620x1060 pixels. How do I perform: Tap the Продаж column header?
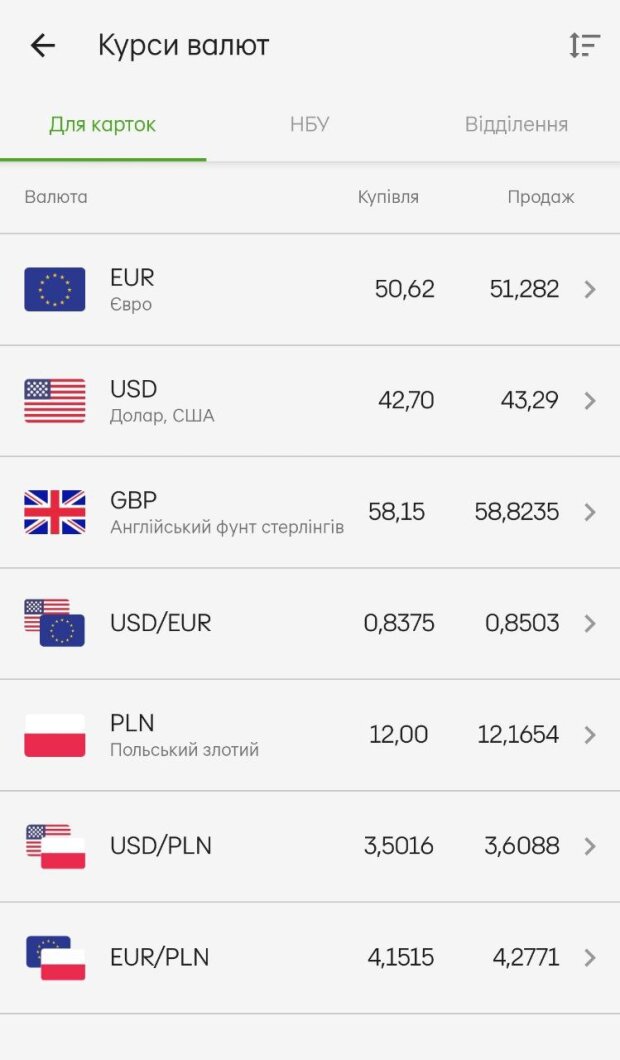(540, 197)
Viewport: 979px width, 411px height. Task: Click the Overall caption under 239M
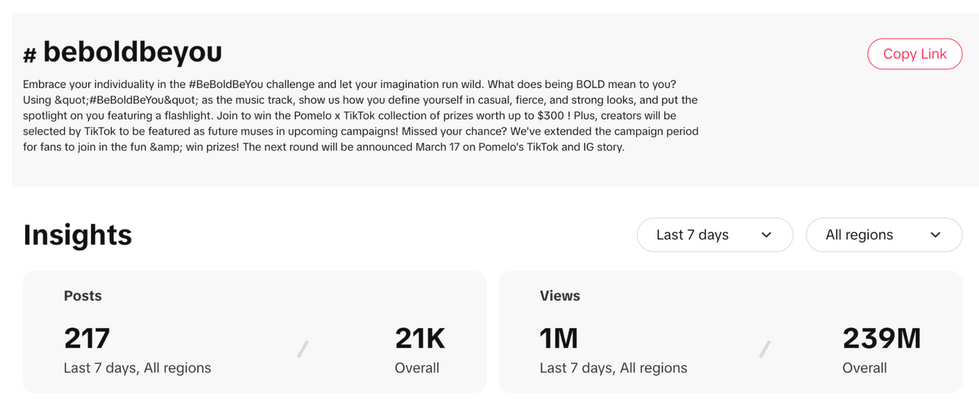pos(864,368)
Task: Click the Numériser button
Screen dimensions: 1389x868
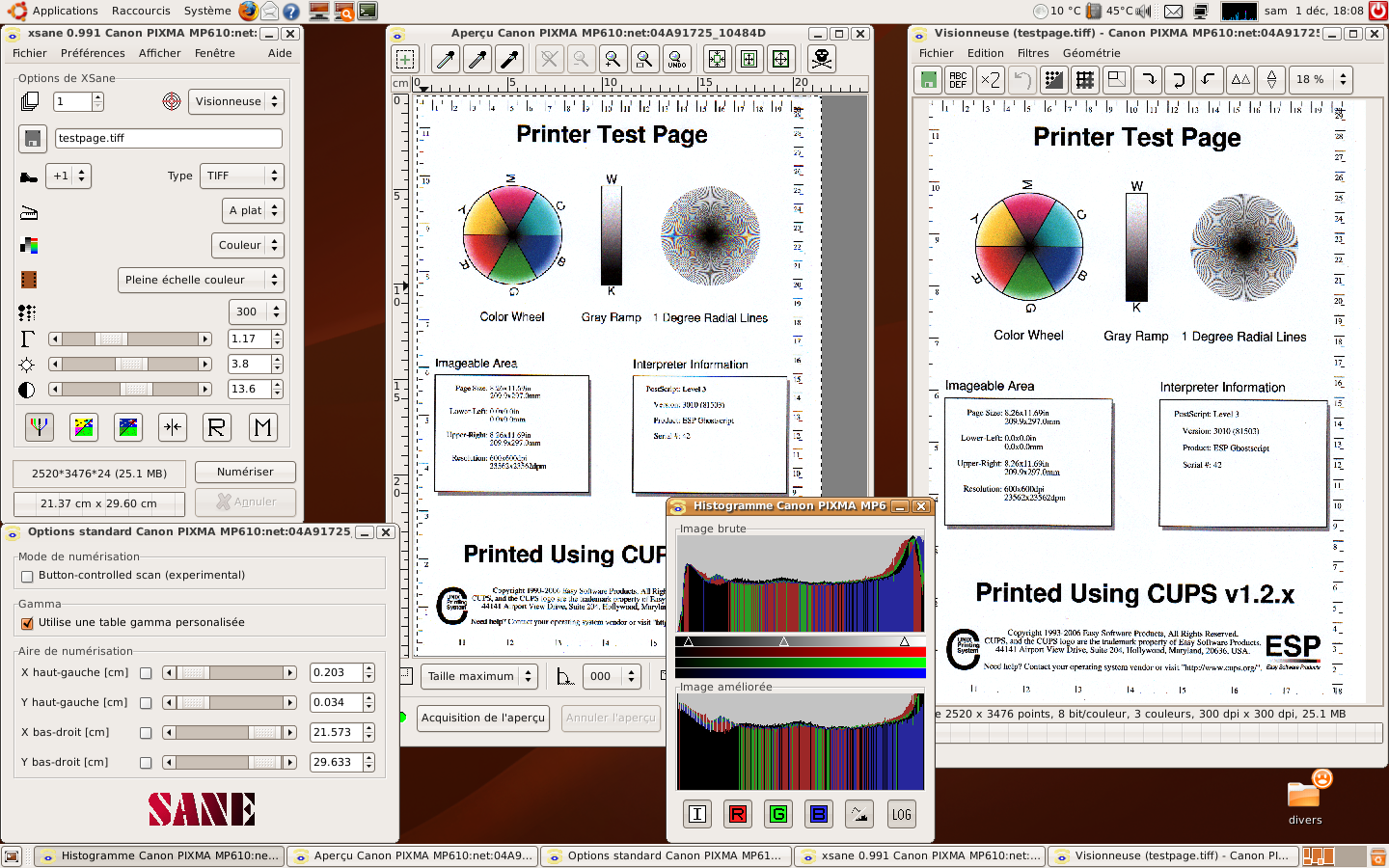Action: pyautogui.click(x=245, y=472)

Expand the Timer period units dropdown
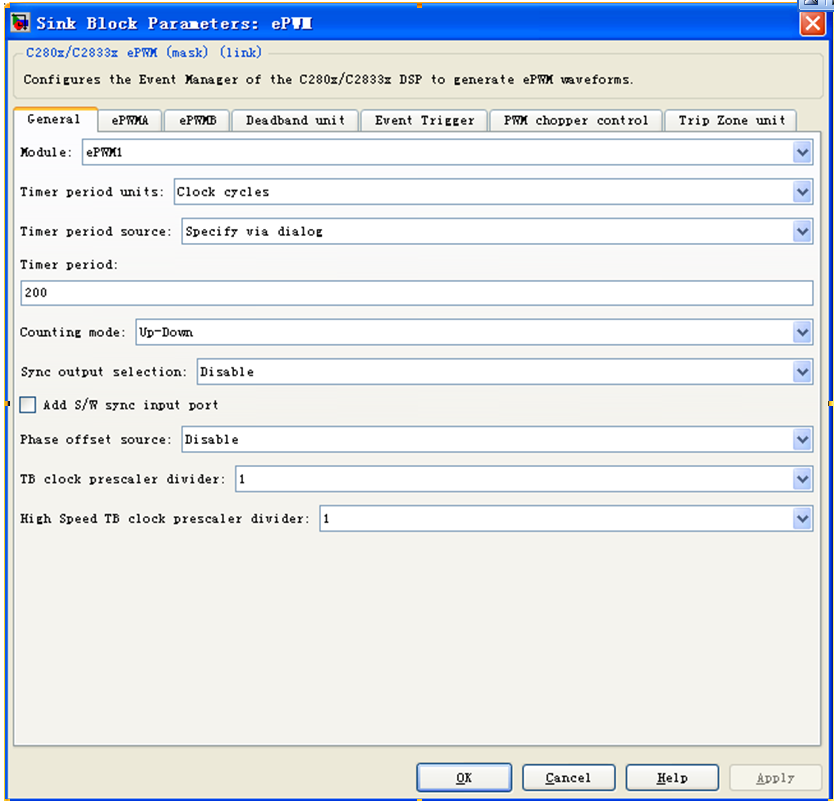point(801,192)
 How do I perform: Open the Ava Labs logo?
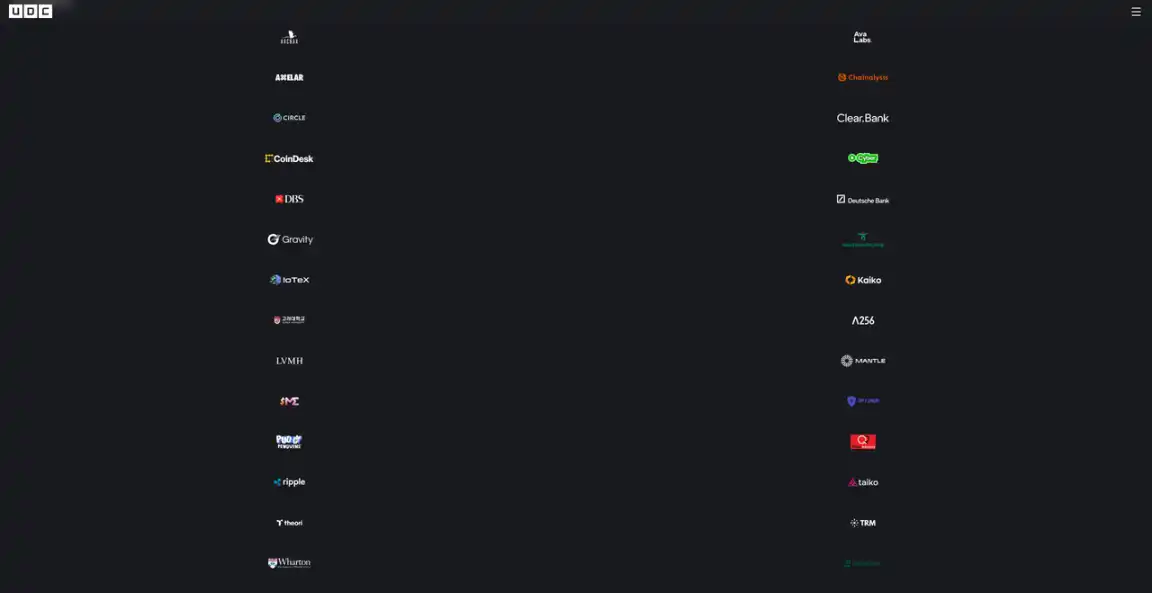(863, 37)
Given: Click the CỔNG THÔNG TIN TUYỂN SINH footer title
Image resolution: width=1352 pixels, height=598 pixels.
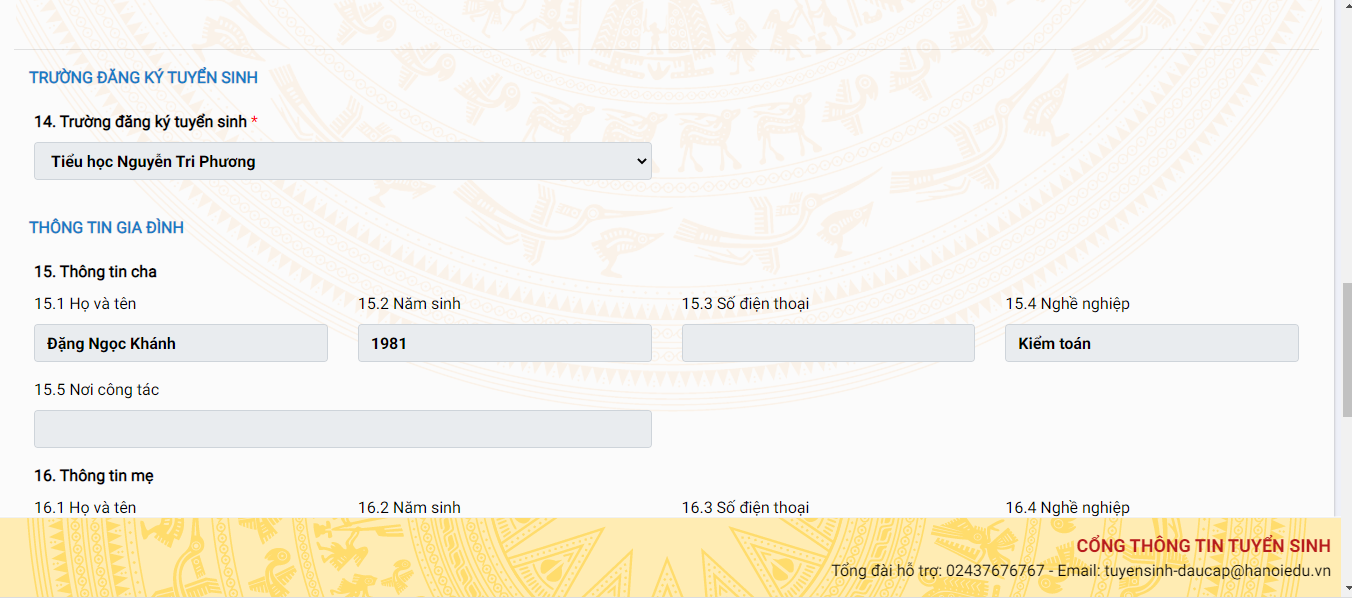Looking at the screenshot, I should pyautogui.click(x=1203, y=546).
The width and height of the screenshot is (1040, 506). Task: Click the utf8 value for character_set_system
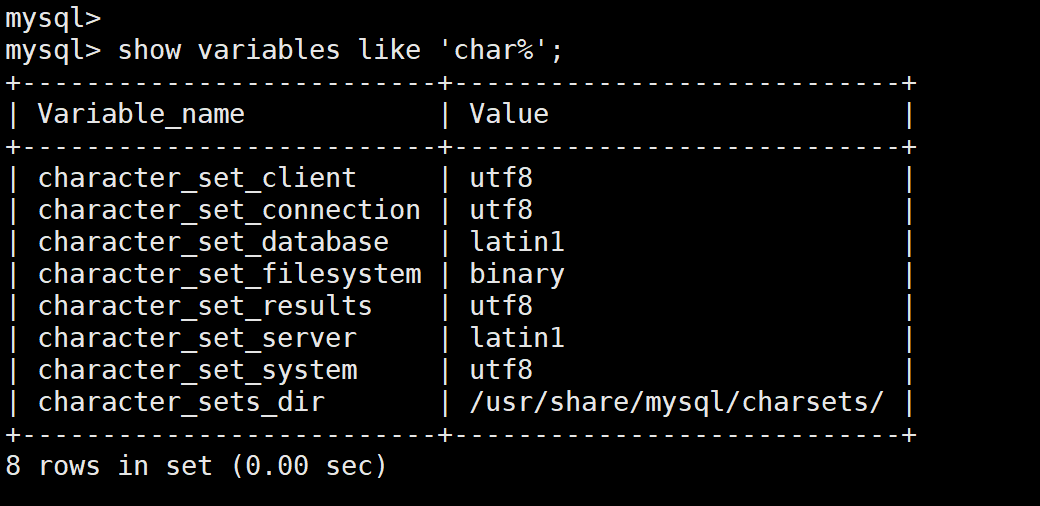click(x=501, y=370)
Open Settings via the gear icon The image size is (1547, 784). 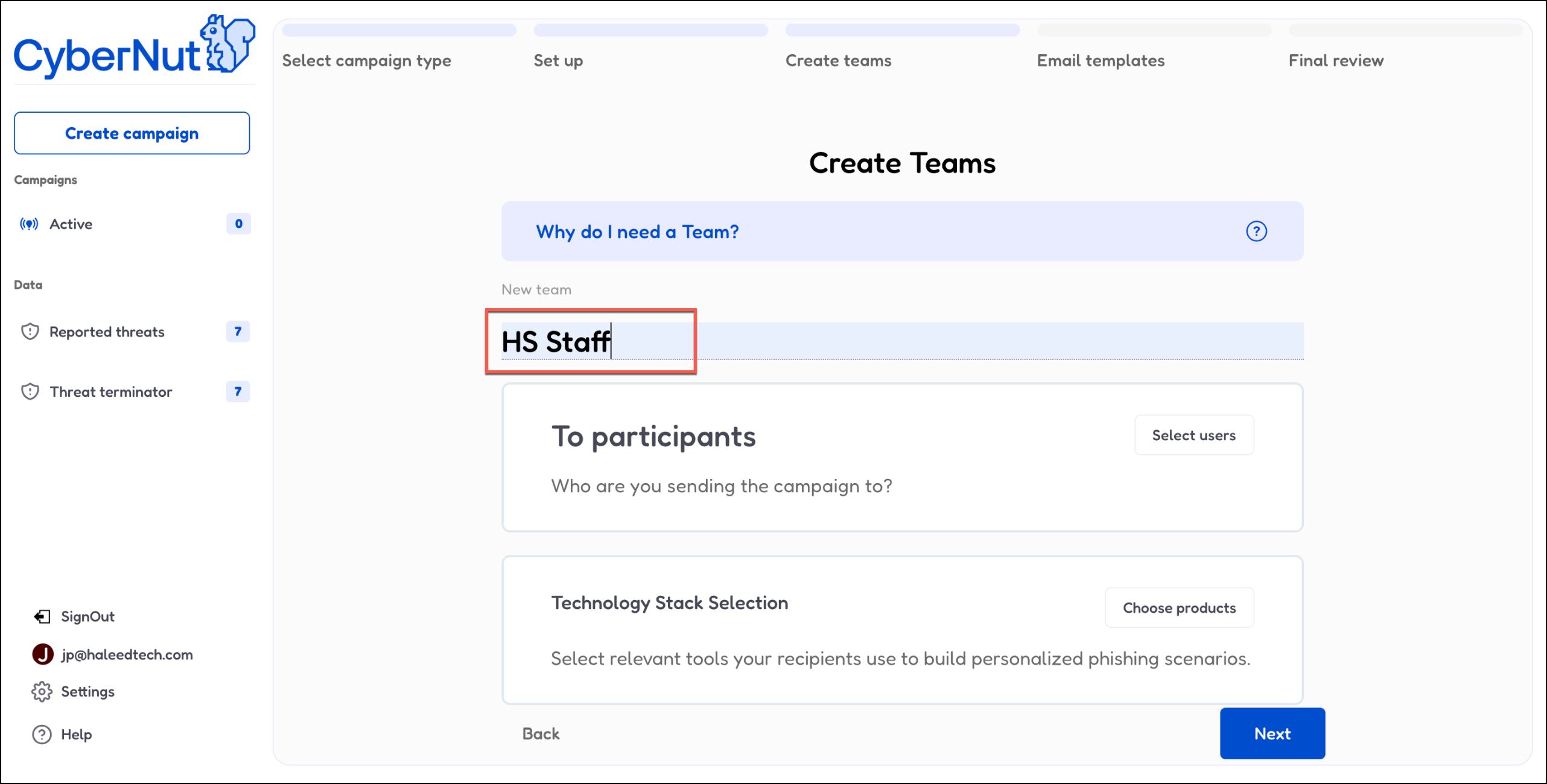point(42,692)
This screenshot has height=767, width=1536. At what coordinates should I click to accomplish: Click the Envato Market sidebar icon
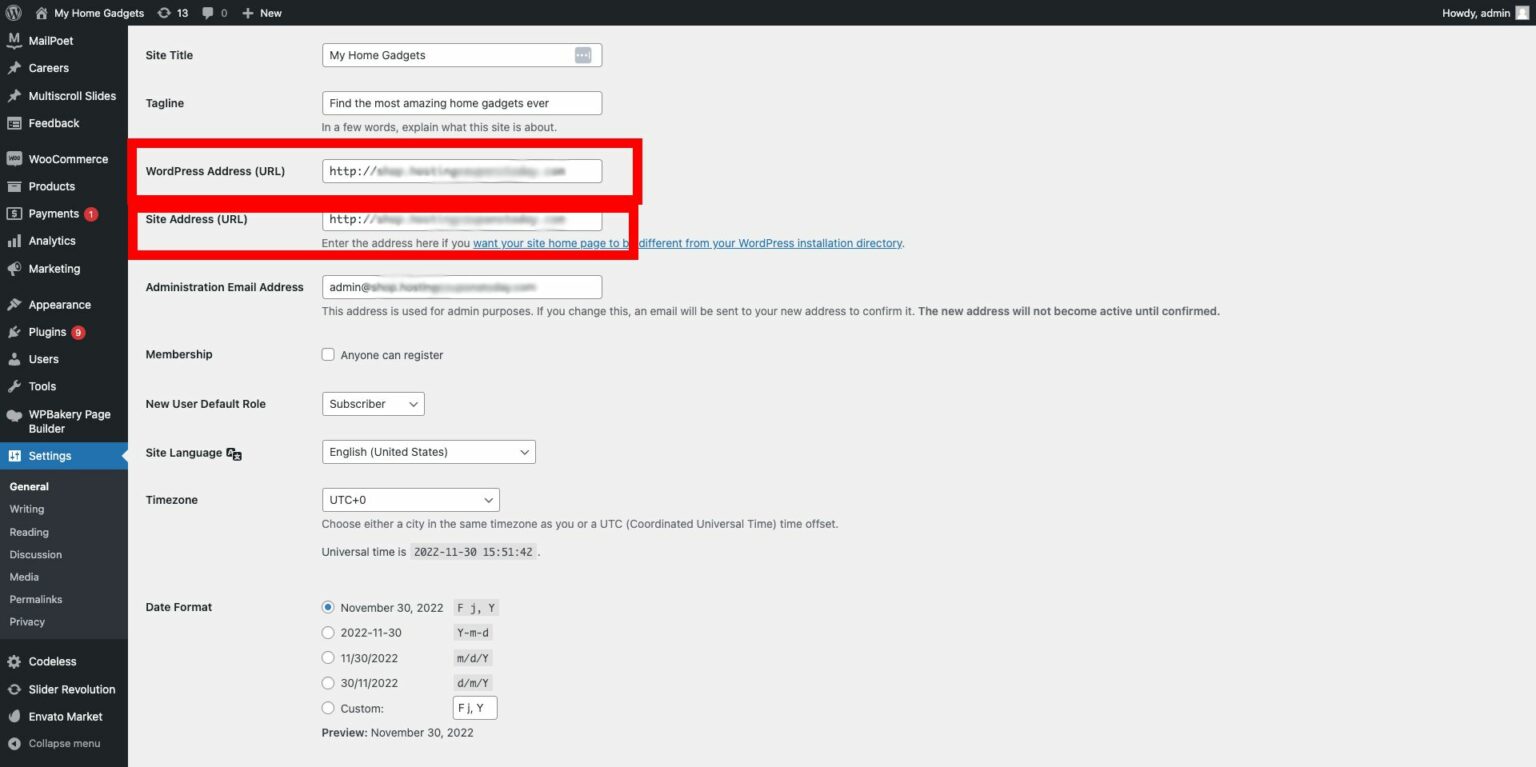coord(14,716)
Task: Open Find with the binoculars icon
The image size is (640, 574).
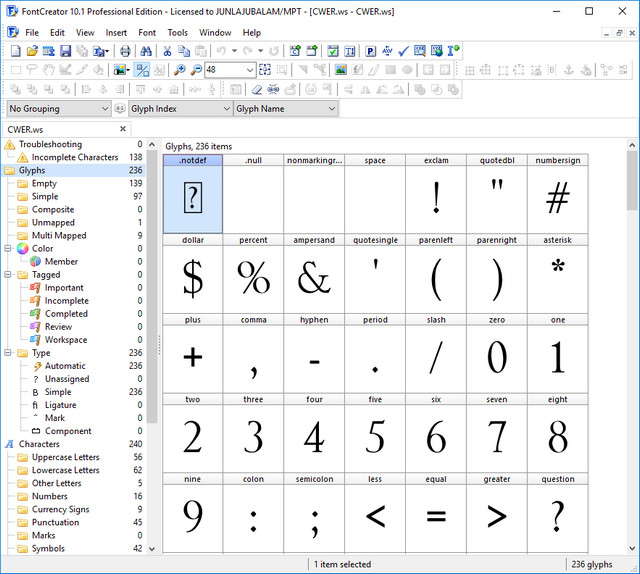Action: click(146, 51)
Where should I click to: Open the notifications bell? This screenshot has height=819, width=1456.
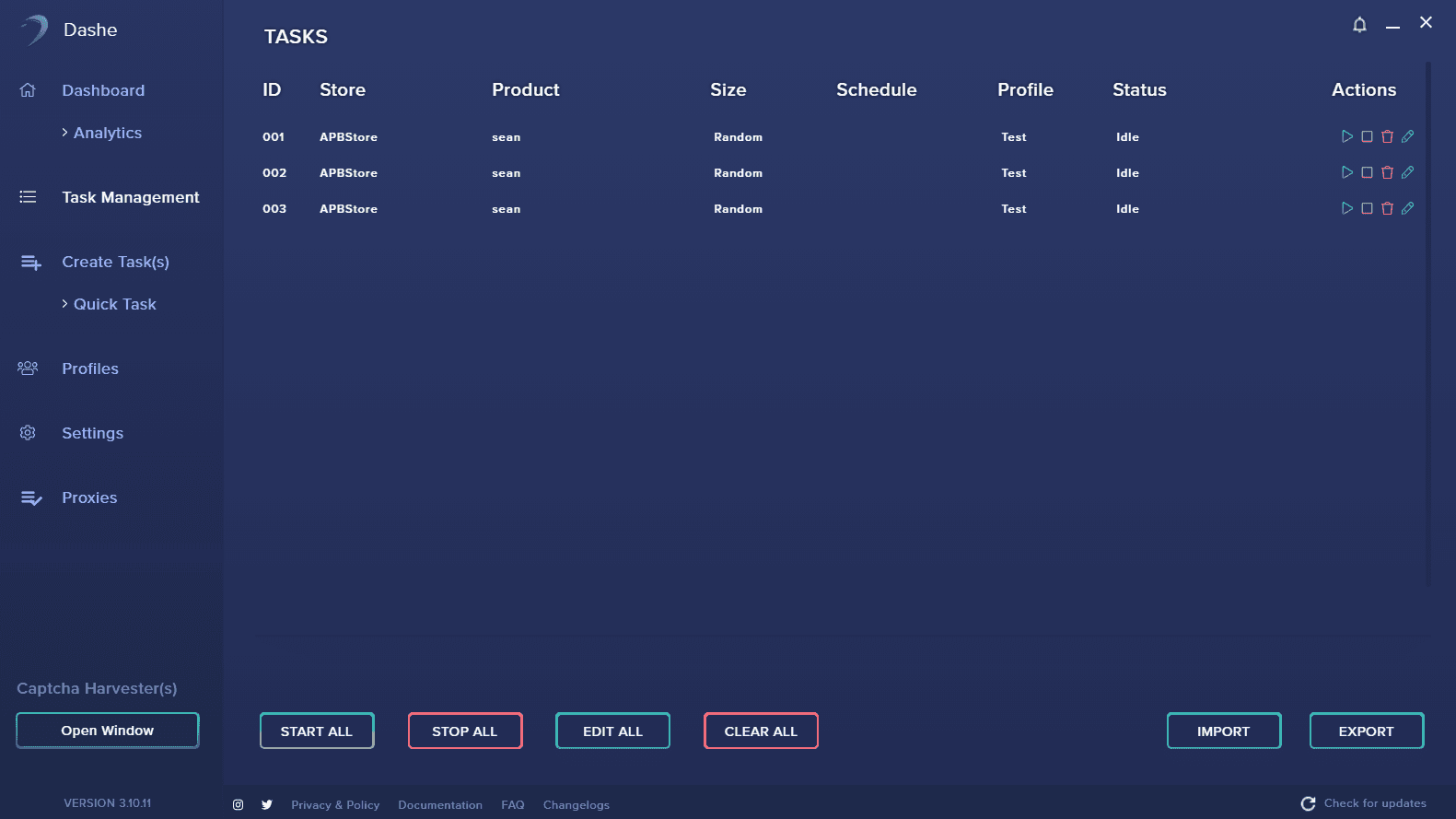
......
Please format the part of the records that opens with the line containing "How do I perform: Open the Ava Labs logo?" and closes with the line containing "click(x=501, y=370)" as a Markdown table with the columns Row and Line text. Number each line, skip blank lines, and leave the pictures out.

| Row | Line text |
|---|---|
| 1 |  How do I perform: Open the Ava Labs logo? |
| 2 | (863, 37) |
| 3 | Given: Click the CỔNG THÔNG TIN TUYỂN SINH footer title |
| 4 | Image resolution: width=1352 pixels, height=598 pixels. |
| 5 | Looking at the screenshot, I should pyautogui.click(x=1203, y=546). |
| 6 | The width and height of the screenshot is (1040, 506). Task: Click the utf8 value for character_set_system |
| 7 | click(x=501, y=370) |